Ризек уставился на испачканный красным манжет рубашки. Брат молчал, и я решила, что это добрый знак.
– Помнишь, как ты играл со мной в куклы? Как ты учил меня держать нож? Я норовила сжать его посильнее, и у меня немели пальцы, а ты показывал мне, как правильно.
Он нахмурился. Интересно, помнит ли он свои давние воспоминания или уже вкачал их в своего личного оракула?
А вдруг Ризеку передалась часть доброты Айджи? Полминуты – и обмен завершен…
– Мы с тобой не всегда были такими, как сейчас, – добавила я.
Ризек продолжал молчать, и меня охватила надежда, что отныне он будет смотреть на меня иначе и наши отношения изменятся. Только бы брату удалось победить свои комплексы! Ризек посмотрел мне в глаза: и мне почудилось, что я не ошиблась, я почти слышала его тихий голос…
Мы могли бы стать такими, какими прежде.
– Но ты убила нашу мать, – твердо проговорил Ризек. – Теперь мы имеем то, что имеем.
Меня словно ударили под дых. Но, признаюсь, на какую-то минуту меня дурманила надежда.
Я провела бессонную ночь, страшась того, что может устроить Ризек после нападения.
Ответ пришел утром. Пискнул сигнал новостного экрана. Вскочив с койки, я метнулась к стене и провела пальцем по сенсорной панели. На экране возникла тощая фигура Ризека. Отсветы брони бросали на его бледное лицо жутковатые блики.
– Вчера мы пережили… попытку раскола.
Его губы насмешливо изогнулись. Брат понимал, что чем меньше страха он выкажет, тем лучше будет его репутация славного шотетского правителя-воина.

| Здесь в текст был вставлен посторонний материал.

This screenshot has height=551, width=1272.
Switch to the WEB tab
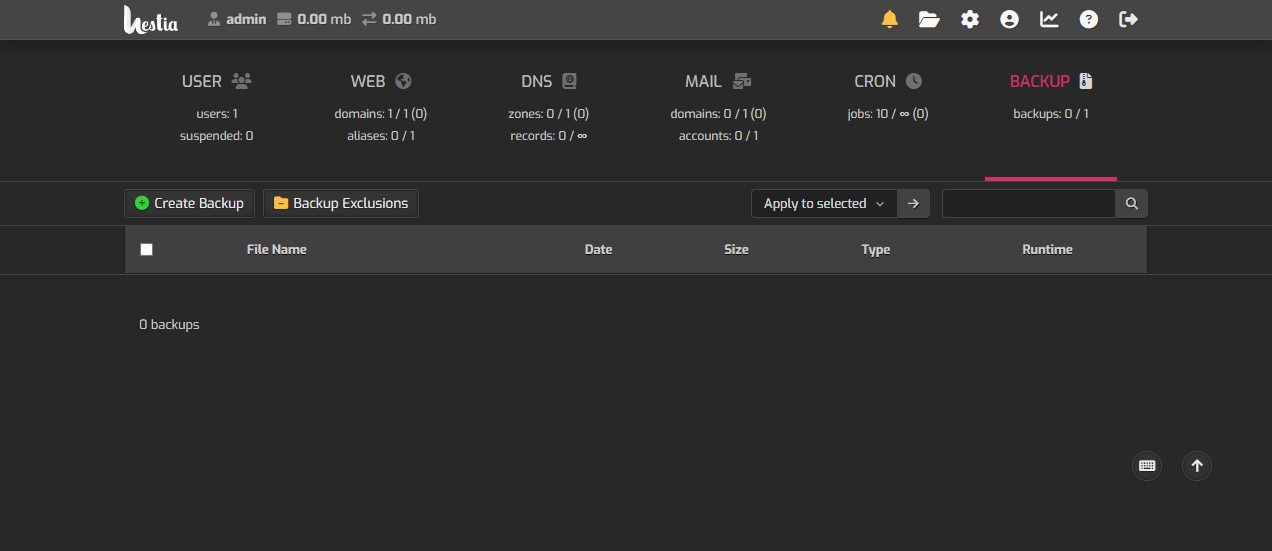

– К счастью, преступники не смогли причинить нам вред и просто заглушили двигатели корабля. Но нам все же придется найти и искоренить ростки заговора, – его тон сделался зловещим. – С сегодняшнего дня мы начнем произвольно выбирать из базы данных людей, независимо от их возраста, которые будут обязаны отвечать на наши вопросы. С восьми вечера и до шести утра вводится комендантский час, касающийся всех нас и членов экипажа – кроме непосредственно занятых обслуживанием корабля. Он будет отменен только тогда, когда мы устраним проблему. Побывка откладывается до тех пор, пока я не удостоверюсь в безопасности полета.
– «Отвечать на наши вопросы» – это эвфемизм, означающий «допрос с пристрастием»? – спросил Акос у меня за спиной.
Я кивнула.
– Если кому-то известны имена тех, кто замешан в мерзкой выходке, – продолжил Ризек, – в ваших же интересах ввести нас в курс дела. Те, кого уличат в сокрытии информации или лжи в ходе дознания, будут сурово наказаны именем шотетского народа. Заверяю вас, что безопасность корабля и находящихся на нем людей – моя главнейшая забота.
Акос фыркнул.
– Если вам нечего скрывать, вам нечего и бояться, – подвел итог Ризек. – Продемонстрируем же галактике нашу мощь и единство!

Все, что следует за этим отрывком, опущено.